Start of RECORDS TO PROCESS

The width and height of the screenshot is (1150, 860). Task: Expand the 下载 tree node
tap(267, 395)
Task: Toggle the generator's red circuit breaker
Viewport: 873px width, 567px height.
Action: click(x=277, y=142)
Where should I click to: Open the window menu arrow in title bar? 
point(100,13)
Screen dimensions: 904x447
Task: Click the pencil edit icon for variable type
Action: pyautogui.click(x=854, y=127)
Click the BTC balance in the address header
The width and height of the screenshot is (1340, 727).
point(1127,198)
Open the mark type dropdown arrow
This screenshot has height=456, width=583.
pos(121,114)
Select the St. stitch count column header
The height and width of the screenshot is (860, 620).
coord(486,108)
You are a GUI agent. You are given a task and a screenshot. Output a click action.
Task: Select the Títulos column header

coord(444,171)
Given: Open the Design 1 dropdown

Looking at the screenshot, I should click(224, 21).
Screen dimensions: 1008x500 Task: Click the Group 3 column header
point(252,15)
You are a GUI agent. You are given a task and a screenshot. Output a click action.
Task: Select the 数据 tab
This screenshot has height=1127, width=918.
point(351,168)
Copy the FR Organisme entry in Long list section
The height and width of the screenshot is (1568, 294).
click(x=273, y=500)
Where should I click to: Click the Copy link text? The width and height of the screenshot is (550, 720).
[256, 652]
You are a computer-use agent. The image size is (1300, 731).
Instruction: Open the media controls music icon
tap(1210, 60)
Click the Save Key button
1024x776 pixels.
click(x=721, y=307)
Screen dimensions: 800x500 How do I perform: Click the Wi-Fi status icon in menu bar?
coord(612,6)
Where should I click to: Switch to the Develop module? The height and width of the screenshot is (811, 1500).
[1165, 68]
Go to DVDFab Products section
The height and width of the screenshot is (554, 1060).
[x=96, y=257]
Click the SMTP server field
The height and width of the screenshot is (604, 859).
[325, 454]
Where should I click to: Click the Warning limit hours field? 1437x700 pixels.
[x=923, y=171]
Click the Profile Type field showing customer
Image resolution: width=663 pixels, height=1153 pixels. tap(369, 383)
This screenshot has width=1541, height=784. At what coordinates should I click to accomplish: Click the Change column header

End of RECORDS TO PROCESS

** AIM OF THE EXERCISE **
Repeat the material above in full. Match it exactly.

** OUTPUT BELOW **
The width and height of the screenshot is (1150, 860). Task: Expand the 下载 tree node
tap(267, 395)
Task: Toggle the generator's red circuit breaker
Viewport: 873px width, 567px height.
Action: click(x=277, y=142)
Where should I click to: Open the window menu arrow in title bar? 
point(100,13)
Screen dimensions: 904x447
Task: Click the pencil edit icon for variable type
Action: pyautogui.click(x=854, y=127)
Click the BTC balance in the address header
The width and height of the screenshot is (1340, 727).
point(1127,198)
Open the mark type dropdown arrow
This screenshot has height=456, width=583.
pos(121,114)
Select the St. stitch count column header
The height and width of the screenshot is (860, 620).
coord(486,108)
You are a GUI agent. You are given a task and a screenshot. Output a click action.
Task: Select the Títulos column header

coord(444,171)
Given: Open the Design 1 dropdown

Looking at the screenshot, I should click(224, 21).
Screen dimensions: 1008x500 Task: Click the Group 3 column header
point(252,15)
You are a GUI agent. You are given a task and a screenshot. Output a click action.
Task: Select the 数据 tab
This screenshot has height=1127, width=918.
point(351,168)
Copy the FR Organisme entry in Long list section
The height and width of the screenshot is (1568, 294).
click(x=273, y=500)
Where should I click to: Click the Copy link text? The width and height of the screenshot is (550, 720).
[256, 652]
You are a computer-use agent. The image size is (1300, 731).
Instruction: Open the media controls music icon
tap(1210, 60)
Click the Save Key button
1024x776 pixels.
click(x=721, y=307)
Screen dimensions: 800x500 How do I perform: Click the Wi-Fi status icon in menu bar?
coord(612,6)
Where should I click to: Switch to the Develop module? The height and width of the screenshot is (811, 1500).
[1165, 68]
Go to DVDFab Products section
The height and width of the screenshot is (554, 1060).
[x=96, y=257]
Click the SMTP server field
The height and width of the screenshot is (604, 859).
[325, 454]
Where should I click to: Click the Warning limit hours field? 1437x700 pixels.
[x=923, y=171]
Click the Profile Type field showing customer
Image resolution: width=663 pixels, height=1153 pixels. tap(369, 383)
This screenshot has width=1541, height=784. At what coordinates should I click to accomplish: Click the Change column header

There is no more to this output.